Lest we forget, they lied about all things, large and small.
This is from a 2003 WH presser but the old link to whitehouse.gov is no good now - I pulled it from DU archives.
Q Mr. President, if I may take you back to May 1st when you stood on the USS Lincoln under a huge banner that said, "Mission Accomplished." At that time you declared major combat operations were over, but since that time there have been over 1,000 wounded, many of them amputees who are recovering at Walter Reed, 217 killed in action since that date. Will you acknowledge now that you were premature in making those remarks?
THE PRESIDENT: Nora, I think you ought to look at my speech. I said, Iraq is a dangerous place and we've still got hard work to do, there's still more to be done. And we had just come off a very successful military operation. I was there to thank the troops.
The "Mission Accomplished" sign, of course, was put up by the members of the USS Abraham Lincoln, saying that their mission was accomplished. I know it was attributed some how to some ingenious advance man from my staff -- they weren't that ingenious, by the way. But my statement was a clear statement, basically recognizing that this phase of the war for Iraq was over and there was a lot of dangerous work. And it's proved to be right, it is dangerous in Iraq. It's dangerous in Iraq because there are people who can't stand the thought of a free and peaceful Iraq. It is dangerous in Iraq because there are some who believe that we're soft, that the will of the United States can be shaken by suiciders -- and suiciders who are willing to drive up to a Red Cross center, a center of international help and aid and comfort, and just kill.
They lied about the banner, the plane, the ship:
http://www.washingtonpost.com/ac2/wp-dyn/A22502-2003May6?language=printerWhite House officials had said, both before and after Bush's landing in a Navy S-3B Viking jet, that he took the plane solely to avoid inconveniencing the sailors, who were returning home after a deployment of nearly 10 months. The officials said that Bush decided not to wait until the ship was in helicopter range to avoid delaying the troops' homecoming.

**Activity list**
**1.** Summarize the post about the "Mission Accomplished" banner in two sentences.
**2.** Carry on the post about the "Mission Accomplished" banner from its final sentence.

**Recorded data**

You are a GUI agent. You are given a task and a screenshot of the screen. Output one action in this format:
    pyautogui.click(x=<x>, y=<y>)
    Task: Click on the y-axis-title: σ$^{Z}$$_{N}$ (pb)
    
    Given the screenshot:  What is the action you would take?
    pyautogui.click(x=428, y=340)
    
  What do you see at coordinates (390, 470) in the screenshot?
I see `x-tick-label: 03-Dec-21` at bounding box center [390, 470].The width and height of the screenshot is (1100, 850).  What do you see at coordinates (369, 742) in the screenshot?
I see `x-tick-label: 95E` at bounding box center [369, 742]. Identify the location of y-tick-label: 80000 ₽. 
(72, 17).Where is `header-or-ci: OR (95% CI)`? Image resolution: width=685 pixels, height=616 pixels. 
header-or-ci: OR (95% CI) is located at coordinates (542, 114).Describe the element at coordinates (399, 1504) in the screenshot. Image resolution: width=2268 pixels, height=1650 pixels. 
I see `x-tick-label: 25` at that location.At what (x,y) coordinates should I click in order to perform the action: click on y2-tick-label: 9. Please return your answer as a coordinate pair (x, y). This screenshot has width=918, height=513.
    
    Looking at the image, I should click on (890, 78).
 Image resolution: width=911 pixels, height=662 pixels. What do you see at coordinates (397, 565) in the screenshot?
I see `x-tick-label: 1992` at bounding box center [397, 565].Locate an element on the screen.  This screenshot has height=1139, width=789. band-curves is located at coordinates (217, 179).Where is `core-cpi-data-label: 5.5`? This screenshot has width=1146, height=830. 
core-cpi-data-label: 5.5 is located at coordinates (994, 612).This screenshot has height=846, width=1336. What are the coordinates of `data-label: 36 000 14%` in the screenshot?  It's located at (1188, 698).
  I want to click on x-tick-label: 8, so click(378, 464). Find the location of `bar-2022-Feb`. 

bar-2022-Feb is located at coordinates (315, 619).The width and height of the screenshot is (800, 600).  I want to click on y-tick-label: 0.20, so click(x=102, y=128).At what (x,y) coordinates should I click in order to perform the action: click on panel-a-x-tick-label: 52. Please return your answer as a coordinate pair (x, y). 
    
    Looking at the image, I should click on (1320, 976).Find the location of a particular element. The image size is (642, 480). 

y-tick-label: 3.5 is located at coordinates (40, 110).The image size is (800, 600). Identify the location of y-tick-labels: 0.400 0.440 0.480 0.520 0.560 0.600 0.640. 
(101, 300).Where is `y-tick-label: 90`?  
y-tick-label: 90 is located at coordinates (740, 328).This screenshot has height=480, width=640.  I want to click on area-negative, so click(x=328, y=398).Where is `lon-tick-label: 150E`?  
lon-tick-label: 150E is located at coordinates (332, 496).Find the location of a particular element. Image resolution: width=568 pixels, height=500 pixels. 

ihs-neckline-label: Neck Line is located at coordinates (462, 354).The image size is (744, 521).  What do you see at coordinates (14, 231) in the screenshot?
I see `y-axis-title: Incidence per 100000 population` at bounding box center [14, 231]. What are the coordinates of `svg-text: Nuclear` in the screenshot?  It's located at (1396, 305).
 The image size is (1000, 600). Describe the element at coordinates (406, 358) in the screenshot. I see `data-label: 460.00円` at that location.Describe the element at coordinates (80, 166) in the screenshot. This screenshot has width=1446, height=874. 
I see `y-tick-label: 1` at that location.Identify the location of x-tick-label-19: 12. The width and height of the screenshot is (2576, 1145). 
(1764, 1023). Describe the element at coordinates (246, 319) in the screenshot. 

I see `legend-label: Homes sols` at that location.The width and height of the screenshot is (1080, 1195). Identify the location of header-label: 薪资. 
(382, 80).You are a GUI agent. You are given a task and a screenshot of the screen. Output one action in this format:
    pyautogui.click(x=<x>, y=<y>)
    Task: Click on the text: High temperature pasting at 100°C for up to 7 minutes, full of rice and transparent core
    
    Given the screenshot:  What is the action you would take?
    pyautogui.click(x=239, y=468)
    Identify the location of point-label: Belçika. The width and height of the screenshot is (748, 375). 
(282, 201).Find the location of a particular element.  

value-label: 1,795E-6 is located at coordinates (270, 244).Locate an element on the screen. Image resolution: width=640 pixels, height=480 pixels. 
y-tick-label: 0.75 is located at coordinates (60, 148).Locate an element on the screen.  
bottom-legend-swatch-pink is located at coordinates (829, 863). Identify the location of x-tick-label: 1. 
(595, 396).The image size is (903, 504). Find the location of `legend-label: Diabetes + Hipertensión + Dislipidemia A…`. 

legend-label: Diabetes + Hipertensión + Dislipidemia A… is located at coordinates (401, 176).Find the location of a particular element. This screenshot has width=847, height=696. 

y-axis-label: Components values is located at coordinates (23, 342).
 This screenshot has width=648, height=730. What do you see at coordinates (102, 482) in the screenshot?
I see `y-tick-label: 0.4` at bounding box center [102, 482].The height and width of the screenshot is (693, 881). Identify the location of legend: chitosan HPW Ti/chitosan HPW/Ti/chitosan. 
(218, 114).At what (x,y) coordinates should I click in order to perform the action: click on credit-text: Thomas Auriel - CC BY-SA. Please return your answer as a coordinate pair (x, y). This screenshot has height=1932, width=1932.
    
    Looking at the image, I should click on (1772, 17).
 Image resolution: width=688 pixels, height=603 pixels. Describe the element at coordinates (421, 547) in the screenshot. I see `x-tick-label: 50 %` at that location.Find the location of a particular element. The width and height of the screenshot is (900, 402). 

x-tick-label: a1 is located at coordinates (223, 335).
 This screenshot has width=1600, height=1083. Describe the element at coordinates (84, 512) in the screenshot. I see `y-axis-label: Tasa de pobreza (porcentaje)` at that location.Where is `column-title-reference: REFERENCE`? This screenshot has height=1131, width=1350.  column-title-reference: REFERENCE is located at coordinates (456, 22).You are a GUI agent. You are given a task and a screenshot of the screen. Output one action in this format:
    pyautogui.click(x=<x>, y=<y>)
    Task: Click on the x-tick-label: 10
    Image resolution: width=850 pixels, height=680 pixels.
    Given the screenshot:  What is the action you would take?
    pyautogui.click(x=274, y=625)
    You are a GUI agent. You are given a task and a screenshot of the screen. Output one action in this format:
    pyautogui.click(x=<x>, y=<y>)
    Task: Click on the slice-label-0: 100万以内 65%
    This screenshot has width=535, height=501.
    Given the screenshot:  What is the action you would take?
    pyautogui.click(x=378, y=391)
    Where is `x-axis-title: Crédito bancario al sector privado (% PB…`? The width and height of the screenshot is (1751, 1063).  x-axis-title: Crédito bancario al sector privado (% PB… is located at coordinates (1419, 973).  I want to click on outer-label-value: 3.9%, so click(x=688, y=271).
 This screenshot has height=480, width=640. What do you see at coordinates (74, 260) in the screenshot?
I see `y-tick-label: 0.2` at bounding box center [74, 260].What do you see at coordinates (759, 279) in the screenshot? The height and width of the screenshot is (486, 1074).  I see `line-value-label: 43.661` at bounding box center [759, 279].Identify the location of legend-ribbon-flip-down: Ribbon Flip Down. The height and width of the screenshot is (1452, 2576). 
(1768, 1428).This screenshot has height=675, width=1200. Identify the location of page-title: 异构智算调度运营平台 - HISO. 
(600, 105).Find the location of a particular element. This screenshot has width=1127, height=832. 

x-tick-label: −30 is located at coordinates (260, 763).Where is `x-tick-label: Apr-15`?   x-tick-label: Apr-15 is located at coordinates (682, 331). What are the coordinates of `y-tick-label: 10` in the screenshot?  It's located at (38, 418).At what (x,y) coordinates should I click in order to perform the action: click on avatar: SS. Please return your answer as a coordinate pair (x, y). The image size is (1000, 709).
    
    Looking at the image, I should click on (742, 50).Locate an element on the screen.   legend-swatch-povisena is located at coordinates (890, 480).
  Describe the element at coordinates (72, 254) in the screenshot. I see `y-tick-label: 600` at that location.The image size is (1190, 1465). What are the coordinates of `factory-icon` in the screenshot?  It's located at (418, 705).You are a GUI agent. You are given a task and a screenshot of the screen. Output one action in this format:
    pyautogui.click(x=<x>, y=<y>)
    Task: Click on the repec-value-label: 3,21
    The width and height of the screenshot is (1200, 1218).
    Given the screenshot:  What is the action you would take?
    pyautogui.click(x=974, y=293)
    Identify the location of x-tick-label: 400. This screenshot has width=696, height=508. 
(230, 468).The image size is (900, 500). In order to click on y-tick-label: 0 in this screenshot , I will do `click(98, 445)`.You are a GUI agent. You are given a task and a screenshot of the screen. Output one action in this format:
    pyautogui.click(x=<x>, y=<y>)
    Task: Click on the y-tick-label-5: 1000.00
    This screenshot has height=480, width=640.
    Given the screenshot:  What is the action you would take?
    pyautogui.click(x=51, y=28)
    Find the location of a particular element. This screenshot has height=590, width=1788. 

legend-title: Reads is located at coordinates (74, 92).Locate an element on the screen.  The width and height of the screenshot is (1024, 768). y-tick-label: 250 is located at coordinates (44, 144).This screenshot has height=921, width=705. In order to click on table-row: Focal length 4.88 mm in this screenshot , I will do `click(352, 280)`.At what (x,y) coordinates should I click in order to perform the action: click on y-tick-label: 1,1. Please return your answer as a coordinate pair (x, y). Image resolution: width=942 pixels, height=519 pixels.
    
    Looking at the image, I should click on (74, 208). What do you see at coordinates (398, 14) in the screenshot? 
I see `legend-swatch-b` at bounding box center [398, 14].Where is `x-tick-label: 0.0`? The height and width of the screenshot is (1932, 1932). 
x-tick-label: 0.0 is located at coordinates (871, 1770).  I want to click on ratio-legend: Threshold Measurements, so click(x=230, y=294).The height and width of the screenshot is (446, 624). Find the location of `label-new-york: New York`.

**Expected outputs**
**1.** The post quotes a 2003 White House press conference in which a reporter asked whether the President's remarks on May 1st aboard the USS Lincoln, under a "Mission Accomplished" banner, had been premature, and the President answered that the sailors had put up the sign and that his speech had said Iraq was still dangerous. The poster says officials lied about the banner, the plane and the ship, and cites a Washington Post report that officials had claimed Bush flew in on a Navy jet only to avoid delaying the sailors' homecoming.

**2.**
But instead of the carrier being hundreds of miles offshore, as aides had said it would be, the Lincoln was only about 30 miles from the coast when Bush made his "tail-hook" landing, in which the jet was stopped by cables on deck. Navy officers slowed and turned the ship when land became visible.
Elisabeth Bumiller tried to find out who ordered the banner. She asked the Navy if it was really their doing, as Bush claimed:
http://www.nytimes.com/2003/11/03/national/03LETT.htmlSoon enough, Commander Daniels called to say that one person in the meetings preparing for the ship's homecoming was Cmdr. Ron Horton, the executive officer of the Lincoln and the ship's second in command.
Commander Horton was too busy to come to the phone, Lt. Cmdr. Daniels said, but he recounted what he said Commander Horton had told him about a shipboard meeting in late April with officers of the Lincoln and members of the White House advance team. The team, including security, had boarded the ship in Hawaii around April 28 to make preparations for the president's speech — some 75 to 100 people strong.
"The White House said, `Is there anything we can do for you?' " Commander Daniels said. "Somebody in that meeting said, `You know, it would sure look good if we could have a banner that said `Mission Accomplished.' "
And who was that someone? "No one really remembers," Commander Daniels said.
One of the White House communications people in the meeting, Commander Daniels said, was Scott Sforza, a former ABC producer who oversaw the production of the sign. Mr. Sforza did not return telephone calls seeking comment last week.